I don't doubt we'd change clothes less often IF I did laundry by hand. But right now, I have 2 toddlers, 2 teenagers, dh, & me. If you've ever had a toddler, then I don't need to say anymore. If you've ever had a teenaged daughter & son, then I don't need to say more. If you've ever had dh walk in the house after he's fed the buck goat vanilla wafers out of his hand, then I don't need to say more. Between the clothing, towels/rags used in the kitchen and for cleaning up the baby spills, sheets 1 x a week, towels for bathing, bath rug, etc, YES, I do 2 loads a day. Wasteful? Maybe...but I do have an HE washer, & can't stand for little one's to have big blobs of dried food or wet clothes on them. I'm planning on using the bucket w/ wringer & a plunger method. My bucket is actually a large mop bucket with attached "press" to force out water. I have done laundry by hand, but only for 3, not 6, & have retractable clothes lines on my covered porch, so am familiar with how to do these things. Neighbors have an older "James" washer with a lever that you push & pull to agitate clothes. They are expensive & don't think I could power it anyway. All the wringer washers I've seen are powered electrically. Just looking for better solutions, as cleanliness will be even more important for health, though harder to achieve, in an "On Our Own" scenario, IMO. Was looking for other solutions I hadn't thought of.


----------



## anahatalotus (Oct 25, 2012)

I have occasionally said ---- off to the laundromat and washed by hand. I have two kids and have done this when they were both in cloth diapers too.'
I find a five gallon bucket with a hole for a plunger handle to work, but I have used just utility sinks and just mop buckets too. Get an extra lid if you go with just a bucket too. I pre wash with the solid lid and roll it around. Then put a little soap in and plunge away. Rinse with a roll and plunge. If you get a mop bucket you will be stoked, hand wringing hurts your wrists after a few weeks and you will get a bucket if you can! 
To dry if it is not too humid hang outside, even if it is cold and snow is on the ground this works. When it is rainy or actually snowing I line dry inside above heat vents, it makes the house a bit humid which can get annoying since I hate humidity.


----------



## rags57078 (Jun 11, 2011)

shower with your clothes on so you both get clean at one time


----------



## jessimeredith (Sep 12, 2004)

So...totally just did this today:

10 pairs of jeans/yoga pants/athletic pants and the equivalent of a full (large) sized load of colors. Tossed them in the tub (not all at once, silly) and did the whole hand and wood spoon agitating thing. Hand wrung then strung them up along the wood fence (and currently useless electric fence) out back. 
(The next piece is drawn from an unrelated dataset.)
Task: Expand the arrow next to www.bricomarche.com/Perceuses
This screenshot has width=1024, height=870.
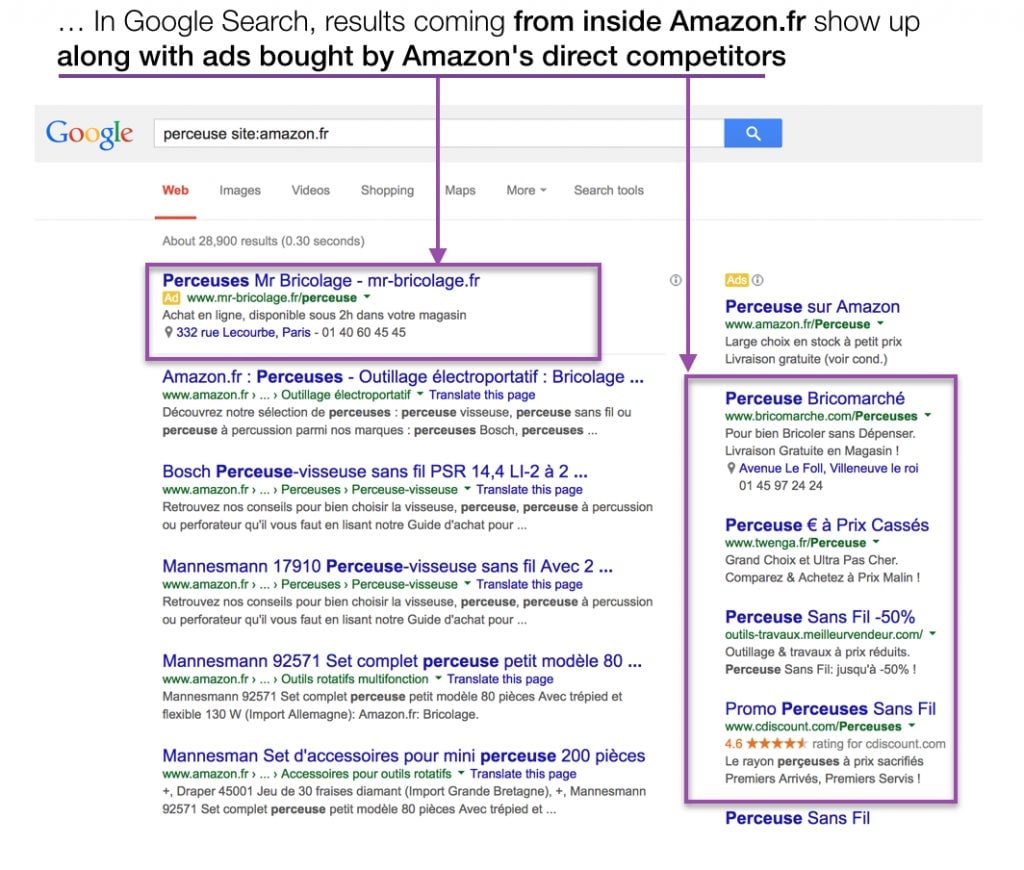Action: click(x=928, y=415)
It cold as a well-diggers rear out there right now and they'll likely hang out over night (and freeze) then finish drying tomorrow.

It was a lot of work, not going to lie, but it gave me a VERY clear idea of just what we're in for SHTF.


----------



## meanwhile (Dec 13, 2007)

I got used to hand washing clothes when I lived in Spain for a while. We actually washed clothes in a real stone trough that was built by the Romans! It was awesome. Water runs through the village in the trough all the time. The women go out and wash and scrub the clothes on the stone. It was great.

Now....I would get a toilet plunger and a bucket and have at it. We use the clothes line anyway so we would not miss the dryer since we don't use it. In winter we still use the outside line some days but others we use the wood drying rack. I also have a clothes line inside the house strung across the whole back room.


----------



## kasilofhome (Feb 10, 2005)

how about a few pair of 1791 jean--in reading about them it is "best to wear them for 3 MONTH before washing. That would help


----------



## texican (Oct 4, 2003)

Cleanliness, is a luxury. It's okay to culture a lifestyle where one puts on 'fresh' and 'clean' clothes daily.... sometimes several times a day... but only while the system is up and running. When or If the shtf, and morphs into TEOTWAWKI, I guarantee you that luxury will disappear quickly. A load of laundry now? Load a washer, throw in some soap, and press a button. A load of laundry later? Take one clothing item and rub on the washboard for five to ten minutes... a 'load', several hours of hard manual labor.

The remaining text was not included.